CV-CUDA Kernels Inherit torch.cuda.current_stream()
Summary
CV-CUDA has its own default stream which it will use to execute its kernels. This behavior is fine when using the Compose transform API with explicit conversion at the start and end or when using F.cvcuda_to_tensor and F.tensor_to_cvcuda. This is because CV-CUDA will synchronize its own stream when sharing with external memory. However, there are a few edge cases which I believe give us motivation to have CV-CUDA share the PyTorch current CUDA stream.
- When using
torch.cuda.synchronize()withcvcuda.Tensorin the functional API, there is no work to synchronize on for PyTorch, since the work has been queued on a different stream. - If a user specifies a specific CUDA stream with
with torch.cuda.current_stream()or similar call, the work will get scheduled in a separate stream. In certain scenarios this could result in degraded performance via context switching and in general is non-intuitive behavior. - Should a user want to synchronize while using the functional API and CV-CUDA backend, they would have to use the
cvcuda.Stream.current.sync()call which introduces unneeded complexity/library-mixing in user code.

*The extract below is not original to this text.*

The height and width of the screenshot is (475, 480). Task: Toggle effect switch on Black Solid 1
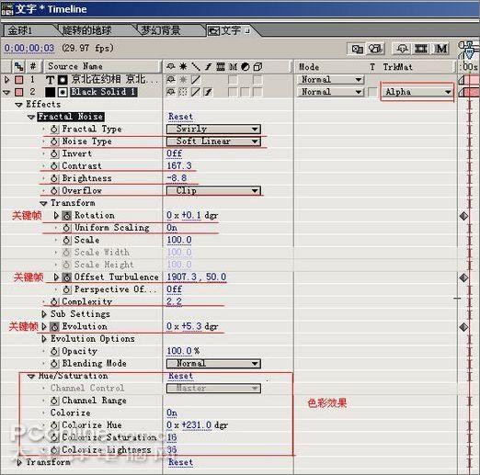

I propose we implement a decorator/wrapper function which will handle assignment of the current CV-CUDA stream based on the current torch.cuda stream. This allows the behavior of CV-CUDA kernels in TorchVision to function much closer variants with PyTorch tensors.
Implementation
def _cvcuda_shared_stream(fn: Callable[P, R]) -> Callable[P, R]:
# import cvcuda once during function wrapping time
cvcuda = _import_cvcuda()
@functools.wraps(fn)
def wrapper(*args: P.args, **kwargs: P.kwargs) -> R:
# get the current torch cuda stream during function call time
stream = torch.cuda.current_stream()
# cvcuda.Stream supports context managers to assign the threadlocal current stream
with cvcuda.as_stream(stream):
# will call the cvcuda operator, which will use the current stream by default
# since this is wrapped with a cvcuda.Stream context manager, it will use that stream
result = fn(*args, **kwargs)
return result
return wrapper
Example of wrapping the existing vertical_flip kernel for CV-CUDA:
def _vertical_flip_image_cvcuda(image: "cvcuda.Tensor") -> "cvcuda.Tensor":
return _import_cvcuda().flip(image, flipCode=0)
if CVCUDA_AVAILABLE:
_register_kernel_internal(vertical_flip, _import_cvcuda().Tensor)(
_cvcuda_shared_stream(_vertical_flip_image_cvcuda)
)
Testing
As of right now, there is no testing strategy for this change in place. The naive approach would be to assert that the CV-CUDA kernels do not block without this behavior, and blocks with this behavior (via the higher-level functional version) with torch.cuda.synchronize(). An alternative could potentially use torch.cuda.Event
Feedback
I would love to get feedback on whether this change should be pursued and the testing strategy if this is behavior the team wants in TorchVision.
:link: Helpful Links
:test_tube: See artifacts and rendered test results at hud.pytorch.org/pr/pytorch/vision/9308
- :page_facing_up: Preview Python docs built from this PR
Note: Links to docs will display an error until the docs builds have been completed.
This comment was automatically generated by Dr. CI and updates every 15 minutes.
Thanks for the PR @justincdavis and for bringing this up. I'll have to think more, but this seems reasonable from a quick look.
Re testing, does CVCUDA expose an API to get the current stream it's working on, something like https://docs.pytorch.org/docs/stable/generated/torch.cuda.current_stream.html ? If it does, maybe a small test like this one would be enough
new_stream = torch.cuda.stream(None)
def assert_cvcuda_is_using_torch_stream():
assert cvcuda.current_stream() == new_stream
with torch.cuda.stream(new_stream):
_cvcuda_shared_stream(assert_cvcuda_is_using_torch_stream)()
Hi @NicolasHug CVCUDA does expose this behavior! I added a simple positive/negative test to check the handles of the two streams.